Default criteria - software
| Criterion | What you're scoring |
|---|---|
| Outcome value | How much of the basic function is delivered. |
| Implementation effort | Inverse of cost. 5 = trivial. |
| Reversibility | How fast can we undo if wrong (5 = config flip). |
| Risk surface | Inverse of risk; data-loss/permission/migration weigh heaviest. |
| Operational burden | On-call, runbooks, dashboards, manual ops. |
| User comprehension | Will a typical user grok this without training. |
| Testability | Can we prove correctness before ship. |
| Architecture fit | Conformance with existing patterns; deviation costs more. |
| Time to feedback | How fast we'll learn if the bet is right. |
Drop any criterion the user explicitly waives. Add domain-specific ones (compliance, latency budget, infra cost) when relevant.

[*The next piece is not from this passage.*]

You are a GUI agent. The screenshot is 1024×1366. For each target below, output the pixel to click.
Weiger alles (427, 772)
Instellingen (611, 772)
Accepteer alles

Default criteria - non-software
| Criterion | Notes |
|---|---|
| Outcome value | Movement toward the stated outcome. |
| Cost | Money + opportunity cost. |
| Time to value | Calendar weeks until benefit lands. |
| Stakeholder fit | Alignment with the people whose buy-in matters. |
| Reversibility | Cost to undo. |
| Risk | Severity x likelihood of negative outcomes. |
| Learning value | What we'll know we didn't know before. |
| Energy / morale | Will the team actually do it. |
Template
Options: A=<no-build>, B=<config-only>, C=<lean build>, D=<full build>, E=<dark-horse>
Criterion Weight A B C D E
Outcome value 5 1 2 4 5 3
Implementation effort 3 5 5 3 1 4
Reversibility 4 5 5 3 1 4
Risk surface 4 5 4 3 1 3
Operational burden 3 5 4 3 1 4
User comprehension 2 3 4 4 3 2
Testability 3 5 4 3 2 3
Architecture fit 3 5 3 4 3 2
Time to feedback 4 5 5 3 1 4
Weighted totals: (compute) - recommend top-2 + dark-horse.Sensitivity check
After the table, state:
- The winner.
- The single change that would unseat it (e.g. "if Reversibility drops to weight 2, D wins").
- Which assumption the user should challenge first.
Pitfalls
- Don't pad with criteria that don't differentiate options.
- Don't let the sponsor weight; weight first, then reveal the winner.
- If two options tie, run a sacrifice test (cut the most expensive function in each) before adding more criteria.